For avoidance of any doubt, the Aggregate Purchase Price shall be paid by the Buyer Group by virtue of the Buyer Group paying, or assuming, as applicable, the amounts set forth in Sections 2.05(a-e) above.
Section 2.06 Intentionally Omitted
Section 2.07 Allocation of Aggregate Purchase Price. Sellers and Buyer Group agree that the Aggregate Purchase Price and the Assumed Liabilities (plus other relevant items) shall be allocated among the Purchased Assets for all purposes (including Tax and financial accounting) in a manner consistent with the form of allocation schedule prepared by the Buyer Group, which has been approved and accepted by the Sellers and is attached hereto as Exhibit B (the “Allocation Schedule”). The parties hereto agree that the allocation of the Purchase Price is intended to comply with the allocation method required by Section 1060 of the Code. Within thirty (30) days following the Closing Date, the Buyer Group shall deliver an updated Allocation Schedule, prepared in a manner consistent with Exhibit B. The Sellers may dispute the updated Allocation Schedule within fifteen (15) days after Buyer Group delivers the updated Allocation Schedule to the Sellers by delivering written notice to the Buyer Group that the Sellers do not agree with the updated Allocation Schedule because it is inconsistent with the form of Allocation Schedule attached as Exhibit B. If the Sellers do not dispute, in writing, the updated Allocation Schedule within such time period, then the updated Allocation Schedule shall be deemed to be accepted by the Sellers and shall be binding on all parties. Any dispute by the Sellers as to the correctness of the Allocation Schedule (in accordance with the foregoing dispute procedure) shall be resolved by independent nationally recognized accountants mutually agreeable to the parties.
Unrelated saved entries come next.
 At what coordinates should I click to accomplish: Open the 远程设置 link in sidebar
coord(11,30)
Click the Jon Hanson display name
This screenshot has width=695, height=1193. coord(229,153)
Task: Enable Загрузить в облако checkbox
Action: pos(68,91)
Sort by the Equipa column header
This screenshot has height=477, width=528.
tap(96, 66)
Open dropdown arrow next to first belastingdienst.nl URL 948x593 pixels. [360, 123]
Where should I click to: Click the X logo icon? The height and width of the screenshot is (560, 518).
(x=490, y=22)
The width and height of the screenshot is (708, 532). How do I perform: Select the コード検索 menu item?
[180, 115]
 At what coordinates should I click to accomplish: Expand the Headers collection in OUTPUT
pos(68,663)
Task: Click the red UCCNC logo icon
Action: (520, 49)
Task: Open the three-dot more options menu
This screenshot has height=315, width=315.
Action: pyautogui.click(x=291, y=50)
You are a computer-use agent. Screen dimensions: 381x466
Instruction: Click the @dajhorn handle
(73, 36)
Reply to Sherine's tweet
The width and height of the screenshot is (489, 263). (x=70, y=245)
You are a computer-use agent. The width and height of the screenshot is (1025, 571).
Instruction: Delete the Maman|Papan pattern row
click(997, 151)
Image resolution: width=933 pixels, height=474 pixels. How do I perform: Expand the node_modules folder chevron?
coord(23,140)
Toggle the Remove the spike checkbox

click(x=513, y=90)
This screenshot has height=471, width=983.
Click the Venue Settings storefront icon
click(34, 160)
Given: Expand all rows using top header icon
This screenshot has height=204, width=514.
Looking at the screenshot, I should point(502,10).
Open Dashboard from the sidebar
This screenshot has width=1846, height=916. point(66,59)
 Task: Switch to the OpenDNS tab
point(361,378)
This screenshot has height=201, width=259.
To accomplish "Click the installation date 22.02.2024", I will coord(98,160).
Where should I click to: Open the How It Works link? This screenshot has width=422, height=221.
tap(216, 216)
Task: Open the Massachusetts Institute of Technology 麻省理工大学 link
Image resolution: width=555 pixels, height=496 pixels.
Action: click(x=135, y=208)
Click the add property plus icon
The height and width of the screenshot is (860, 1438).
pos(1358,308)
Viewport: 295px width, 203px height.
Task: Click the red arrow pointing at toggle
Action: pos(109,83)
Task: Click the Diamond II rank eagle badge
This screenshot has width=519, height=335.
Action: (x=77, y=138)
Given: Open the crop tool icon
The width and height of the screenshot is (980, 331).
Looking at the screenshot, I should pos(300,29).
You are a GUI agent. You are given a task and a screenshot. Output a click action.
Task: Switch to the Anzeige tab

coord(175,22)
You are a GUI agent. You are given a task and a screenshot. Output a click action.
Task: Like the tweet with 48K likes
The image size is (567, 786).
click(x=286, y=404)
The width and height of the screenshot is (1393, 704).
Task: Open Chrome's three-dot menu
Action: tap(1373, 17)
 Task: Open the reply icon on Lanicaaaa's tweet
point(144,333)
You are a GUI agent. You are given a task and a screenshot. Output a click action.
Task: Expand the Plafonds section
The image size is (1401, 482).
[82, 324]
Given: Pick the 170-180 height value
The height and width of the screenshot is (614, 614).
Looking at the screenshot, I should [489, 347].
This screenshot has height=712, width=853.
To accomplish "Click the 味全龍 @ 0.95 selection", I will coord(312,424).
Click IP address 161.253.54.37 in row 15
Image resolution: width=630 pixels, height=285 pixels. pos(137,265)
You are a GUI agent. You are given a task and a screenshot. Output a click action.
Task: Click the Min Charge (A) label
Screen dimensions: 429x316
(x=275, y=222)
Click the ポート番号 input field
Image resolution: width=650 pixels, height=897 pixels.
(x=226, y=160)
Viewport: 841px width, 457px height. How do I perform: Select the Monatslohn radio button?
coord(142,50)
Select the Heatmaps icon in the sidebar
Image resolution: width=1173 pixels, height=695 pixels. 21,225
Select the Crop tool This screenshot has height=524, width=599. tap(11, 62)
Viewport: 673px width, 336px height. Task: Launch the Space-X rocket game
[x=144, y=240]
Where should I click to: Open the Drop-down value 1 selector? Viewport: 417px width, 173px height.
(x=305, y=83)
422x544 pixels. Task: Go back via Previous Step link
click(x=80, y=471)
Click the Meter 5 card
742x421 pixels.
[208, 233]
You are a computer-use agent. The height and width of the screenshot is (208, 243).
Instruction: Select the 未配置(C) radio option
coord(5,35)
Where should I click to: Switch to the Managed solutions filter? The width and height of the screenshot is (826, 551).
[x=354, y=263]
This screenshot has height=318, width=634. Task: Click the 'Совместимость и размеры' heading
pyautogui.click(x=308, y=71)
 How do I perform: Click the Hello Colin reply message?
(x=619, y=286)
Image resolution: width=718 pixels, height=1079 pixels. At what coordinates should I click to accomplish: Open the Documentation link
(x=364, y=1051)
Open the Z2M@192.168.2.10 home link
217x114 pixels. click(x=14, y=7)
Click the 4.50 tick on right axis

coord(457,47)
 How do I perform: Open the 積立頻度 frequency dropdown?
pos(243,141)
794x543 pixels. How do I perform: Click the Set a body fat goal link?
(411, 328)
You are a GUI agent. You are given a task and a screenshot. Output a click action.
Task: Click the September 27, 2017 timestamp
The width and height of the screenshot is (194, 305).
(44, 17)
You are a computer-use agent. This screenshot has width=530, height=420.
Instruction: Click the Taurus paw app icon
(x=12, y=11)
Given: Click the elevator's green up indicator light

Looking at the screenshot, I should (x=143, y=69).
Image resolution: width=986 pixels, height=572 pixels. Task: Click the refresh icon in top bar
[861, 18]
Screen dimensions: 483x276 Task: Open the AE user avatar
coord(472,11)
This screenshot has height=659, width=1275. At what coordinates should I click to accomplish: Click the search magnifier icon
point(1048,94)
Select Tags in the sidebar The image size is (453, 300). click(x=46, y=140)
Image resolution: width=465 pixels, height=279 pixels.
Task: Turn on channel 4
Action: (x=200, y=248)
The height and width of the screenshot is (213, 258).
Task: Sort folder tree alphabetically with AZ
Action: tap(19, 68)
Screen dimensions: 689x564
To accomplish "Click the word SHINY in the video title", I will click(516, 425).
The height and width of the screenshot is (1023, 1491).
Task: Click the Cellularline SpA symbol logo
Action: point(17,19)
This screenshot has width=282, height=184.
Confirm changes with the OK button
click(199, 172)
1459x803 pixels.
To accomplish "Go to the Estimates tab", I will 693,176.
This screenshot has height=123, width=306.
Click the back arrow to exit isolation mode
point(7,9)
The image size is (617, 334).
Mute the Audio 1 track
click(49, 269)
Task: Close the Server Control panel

To the extent the allocation proposed by Seller is closer to the final allocation determined by the independent accountant, the fees of the independent accountant shall be paid 100% by Buyer Group, and to the extent the allocation proposed by Buyer Group is closer to the final allocation determined by the independent accountant, the fees of the independent accountant shall be paid 100% by Sellers. Sellers shall file all Tax Returns (including amended returns and claims for refund) and information reports in a manner consistent with the Allocation Schedule. Any adjustments to the Aggregate Purchase Price made pursuant to this Agreement shall be allocated in a manner consistent with the Allocation Schedule.
Section 2.08 Third Party Consents. To the extent that Sellers’ rights under any Contract or Permit constituting a Purchased Asset, or any other Purchased Asset, may not be assigned to the applicable member of the Buyer Group without the consent of another Person which has not been obtained, this Agreement shall not constitute an agreement to assign the same if an attempted assignment would constitute a breach thereof or be unlawful, and Sellers, at their expense, shall use their reasonable best efforts to obtain any such required consent(s) as promptly as possible. If any such consent shall not be obtained or if any attempted assignment would be ineffective or would impair the applicable member of Buyer Group's rights under the Purchased Asset in question so that the applicable member of Buyer Group would not in effect acquire the benefit of all such rights, Sellers, to the maximum extent permitted by law and the Purchased Asset, shall act after the Closing as Buyer Group's agent in order to obtain for it the benefits thereunder and shall cooperate, to the maximum extent permitted by Law and the Purchased Asset, with Buyer Group in any other reasonable arrangement designed to provide such benefits to Buyer Group. Notwithstanding any provision in this Section 2.08 to the contrary, Buyer Group shall not be deemed to have waived its rights under Section 7.02(d) hereof unless and until Buyer Group either provides written waivers thereof or elects to proceed to consummate the transactions contemplated by this Agreement at Closing.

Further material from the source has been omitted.